The late 1980s saw his circle of connections widen. With China growing more open to foreign investments, Kuo started a business working to market American expertise and products there. He teamed with a Louisiana legislator to sell cotton, promoted oil service companies for exploration work in the South China Sea, provided engineers for the development of Chinese plants.
"He was the matchmaker," says David Crais, former chairman of the Louisiana Imports and Exports Trust Authority, to which Kuo was appointed in 1992. "He was a wheeler-dealer kind of guy who had major contacts. He was tapped into everybody."
Crais recalls Kuo promising potential clients, "I'll get you in China," and he knew how to do it.
"He used to say there's a billion people, but there's a very small group that runs the whole show. If you tapped into the power networks, that's where you got business done."
Apparently, the center of Kuo's power network was a man named Lin Hong.
A friend introduced the two, telling Kuo, "He's a good person to know," someone who could help potential North American investors in China.
Hong, according to court papers, worked for the Guangdong Friendship Association, one of many groups in China whose stated aims are to promote good relations with foreign countries and organizations.
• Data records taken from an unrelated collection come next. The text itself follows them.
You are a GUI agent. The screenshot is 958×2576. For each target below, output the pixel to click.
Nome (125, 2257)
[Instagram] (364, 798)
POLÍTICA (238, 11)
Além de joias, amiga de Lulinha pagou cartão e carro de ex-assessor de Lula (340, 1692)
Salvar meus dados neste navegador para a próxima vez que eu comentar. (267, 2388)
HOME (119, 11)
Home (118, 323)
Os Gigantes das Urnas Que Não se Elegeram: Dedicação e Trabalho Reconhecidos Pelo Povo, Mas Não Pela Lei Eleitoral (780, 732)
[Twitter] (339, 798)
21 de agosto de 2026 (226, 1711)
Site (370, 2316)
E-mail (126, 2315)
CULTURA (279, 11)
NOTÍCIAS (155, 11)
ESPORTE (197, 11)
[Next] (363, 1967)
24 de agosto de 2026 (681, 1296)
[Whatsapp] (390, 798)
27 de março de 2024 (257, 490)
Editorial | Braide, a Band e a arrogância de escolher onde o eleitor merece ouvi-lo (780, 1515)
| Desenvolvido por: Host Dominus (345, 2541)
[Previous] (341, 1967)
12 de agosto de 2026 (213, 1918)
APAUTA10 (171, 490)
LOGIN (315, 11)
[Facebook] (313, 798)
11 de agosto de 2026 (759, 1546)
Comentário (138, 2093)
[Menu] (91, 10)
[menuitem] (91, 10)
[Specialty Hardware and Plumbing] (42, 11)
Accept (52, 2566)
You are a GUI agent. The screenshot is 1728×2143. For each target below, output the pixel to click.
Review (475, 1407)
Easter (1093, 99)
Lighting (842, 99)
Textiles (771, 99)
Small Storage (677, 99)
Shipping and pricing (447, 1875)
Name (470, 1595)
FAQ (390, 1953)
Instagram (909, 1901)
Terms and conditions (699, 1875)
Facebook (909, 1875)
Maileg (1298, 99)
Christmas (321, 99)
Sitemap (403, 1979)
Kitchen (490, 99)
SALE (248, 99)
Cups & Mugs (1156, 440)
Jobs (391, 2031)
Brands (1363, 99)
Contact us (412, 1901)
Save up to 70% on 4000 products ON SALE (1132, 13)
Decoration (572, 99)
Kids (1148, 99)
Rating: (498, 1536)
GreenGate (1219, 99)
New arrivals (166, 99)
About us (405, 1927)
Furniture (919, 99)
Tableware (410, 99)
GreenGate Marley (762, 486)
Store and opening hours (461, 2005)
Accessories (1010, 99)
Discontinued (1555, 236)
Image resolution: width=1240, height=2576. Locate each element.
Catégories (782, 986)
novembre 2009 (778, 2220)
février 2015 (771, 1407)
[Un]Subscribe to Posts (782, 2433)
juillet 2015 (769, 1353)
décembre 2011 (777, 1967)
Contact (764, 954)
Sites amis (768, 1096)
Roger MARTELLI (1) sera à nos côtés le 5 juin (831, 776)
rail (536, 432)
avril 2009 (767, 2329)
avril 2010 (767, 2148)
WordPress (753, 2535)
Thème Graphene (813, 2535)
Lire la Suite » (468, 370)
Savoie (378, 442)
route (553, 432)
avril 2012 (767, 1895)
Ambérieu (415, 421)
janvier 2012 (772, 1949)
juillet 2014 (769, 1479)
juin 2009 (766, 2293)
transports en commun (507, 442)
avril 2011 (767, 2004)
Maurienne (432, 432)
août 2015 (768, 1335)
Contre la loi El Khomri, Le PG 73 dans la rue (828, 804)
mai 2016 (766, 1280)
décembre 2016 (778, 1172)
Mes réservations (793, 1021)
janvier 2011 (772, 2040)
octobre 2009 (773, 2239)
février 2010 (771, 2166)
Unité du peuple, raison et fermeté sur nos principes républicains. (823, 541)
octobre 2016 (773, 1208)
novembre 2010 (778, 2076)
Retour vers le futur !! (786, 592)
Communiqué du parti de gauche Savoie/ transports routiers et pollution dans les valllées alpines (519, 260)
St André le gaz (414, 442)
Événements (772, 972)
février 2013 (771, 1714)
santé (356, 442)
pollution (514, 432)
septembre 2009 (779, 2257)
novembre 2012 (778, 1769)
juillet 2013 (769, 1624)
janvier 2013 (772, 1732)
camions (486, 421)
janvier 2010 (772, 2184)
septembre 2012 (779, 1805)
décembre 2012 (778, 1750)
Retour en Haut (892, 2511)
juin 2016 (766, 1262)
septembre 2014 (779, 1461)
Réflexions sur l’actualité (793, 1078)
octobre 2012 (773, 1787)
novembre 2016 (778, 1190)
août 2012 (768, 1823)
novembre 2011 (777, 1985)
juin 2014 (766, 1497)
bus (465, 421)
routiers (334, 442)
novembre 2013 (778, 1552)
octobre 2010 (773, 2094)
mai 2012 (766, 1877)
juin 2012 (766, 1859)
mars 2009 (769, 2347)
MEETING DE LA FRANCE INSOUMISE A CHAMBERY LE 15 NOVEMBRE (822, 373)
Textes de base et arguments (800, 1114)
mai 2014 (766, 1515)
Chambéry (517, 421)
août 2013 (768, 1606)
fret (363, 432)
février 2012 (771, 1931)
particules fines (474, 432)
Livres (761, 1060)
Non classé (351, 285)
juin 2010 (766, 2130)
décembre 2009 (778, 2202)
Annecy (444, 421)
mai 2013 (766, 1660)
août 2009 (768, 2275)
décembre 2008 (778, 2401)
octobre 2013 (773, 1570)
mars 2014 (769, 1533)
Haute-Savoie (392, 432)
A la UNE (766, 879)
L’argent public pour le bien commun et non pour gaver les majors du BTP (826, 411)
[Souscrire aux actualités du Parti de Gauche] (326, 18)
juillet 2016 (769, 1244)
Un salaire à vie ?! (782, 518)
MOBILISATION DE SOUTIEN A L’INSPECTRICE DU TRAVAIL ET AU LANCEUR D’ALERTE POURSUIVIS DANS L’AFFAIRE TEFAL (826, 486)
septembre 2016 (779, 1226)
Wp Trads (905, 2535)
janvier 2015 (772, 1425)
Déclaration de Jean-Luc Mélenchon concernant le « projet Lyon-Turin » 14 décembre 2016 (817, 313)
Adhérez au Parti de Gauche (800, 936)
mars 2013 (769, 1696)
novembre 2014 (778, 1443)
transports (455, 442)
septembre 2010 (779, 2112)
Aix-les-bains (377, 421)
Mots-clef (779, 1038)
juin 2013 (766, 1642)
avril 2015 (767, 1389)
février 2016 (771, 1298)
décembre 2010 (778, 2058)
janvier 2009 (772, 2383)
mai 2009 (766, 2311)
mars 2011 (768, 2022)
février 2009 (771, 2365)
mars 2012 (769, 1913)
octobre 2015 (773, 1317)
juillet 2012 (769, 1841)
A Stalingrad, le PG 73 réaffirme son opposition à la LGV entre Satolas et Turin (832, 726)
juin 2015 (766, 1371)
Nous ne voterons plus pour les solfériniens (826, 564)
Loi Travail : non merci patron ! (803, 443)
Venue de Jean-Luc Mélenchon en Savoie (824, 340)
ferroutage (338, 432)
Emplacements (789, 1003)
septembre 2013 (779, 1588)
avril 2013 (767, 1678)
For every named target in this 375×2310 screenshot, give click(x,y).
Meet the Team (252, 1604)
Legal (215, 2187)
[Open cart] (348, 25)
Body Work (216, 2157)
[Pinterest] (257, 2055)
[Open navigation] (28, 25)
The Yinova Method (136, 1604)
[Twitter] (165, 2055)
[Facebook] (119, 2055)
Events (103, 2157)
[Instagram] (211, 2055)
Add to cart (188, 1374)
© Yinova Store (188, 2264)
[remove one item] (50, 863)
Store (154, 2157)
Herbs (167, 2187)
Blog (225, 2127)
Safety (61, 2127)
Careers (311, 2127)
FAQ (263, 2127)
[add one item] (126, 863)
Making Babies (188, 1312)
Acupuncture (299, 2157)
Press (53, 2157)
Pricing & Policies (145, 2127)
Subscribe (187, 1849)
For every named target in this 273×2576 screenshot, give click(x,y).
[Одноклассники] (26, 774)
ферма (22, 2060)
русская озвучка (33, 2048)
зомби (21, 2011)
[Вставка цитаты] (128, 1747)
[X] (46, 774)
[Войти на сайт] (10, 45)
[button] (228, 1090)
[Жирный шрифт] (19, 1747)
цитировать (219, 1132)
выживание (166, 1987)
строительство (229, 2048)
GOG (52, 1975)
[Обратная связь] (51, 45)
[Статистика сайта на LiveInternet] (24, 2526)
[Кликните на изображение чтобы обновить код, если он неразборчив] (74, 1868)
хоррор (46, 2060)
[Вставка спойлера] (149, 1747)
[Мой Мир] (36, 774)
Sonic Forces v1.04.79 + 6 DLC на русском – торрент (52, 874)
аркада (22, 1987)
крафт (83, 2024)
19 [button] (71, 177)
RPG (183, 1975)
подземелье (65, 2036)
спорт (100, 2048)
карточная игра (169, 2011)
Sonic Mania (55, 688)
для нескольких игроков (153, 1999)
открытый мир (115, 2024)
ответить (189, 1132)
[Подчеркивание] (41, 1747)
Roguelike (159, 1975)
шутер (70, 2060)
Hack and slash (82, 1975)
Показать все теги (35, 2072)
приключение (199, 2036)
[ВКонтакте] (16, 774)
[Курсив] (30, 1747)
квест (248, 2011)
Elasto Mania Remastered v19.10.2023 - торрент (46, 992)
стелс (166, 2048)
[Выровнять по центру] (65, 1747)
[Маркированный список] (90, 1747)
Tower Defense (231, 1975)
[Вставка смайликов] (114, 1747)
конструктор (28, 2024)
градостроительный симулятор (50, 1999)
The association is backed by the Chinese government and hosts visits for private individuals and businesspeople. But foreign researchers have also tied the friendship groups to present-day efforts to collect intelligence.
Guangdong association did not immediately respond to faxed and telephoned queries about whether it has ever employed a Lin Hong.
As Kuo's travel to China increased, he'd stop in the province of Guangdong and meet with Hong, who loved to talk.
"Lin always was very, very (interested) about the attitude of Congress toward China, the attitude of U.S. government to Chinese, the relationship between the U.S. and Taiwan ... ," Kuo would later testify.
Kuo considered Hong a friend, at least at first. However, U.S. investigators use a different description. Hong, they say, was Kuo's "handler," who for years tasked Kuo with gathering information from contacts he'd made in the U.S. government.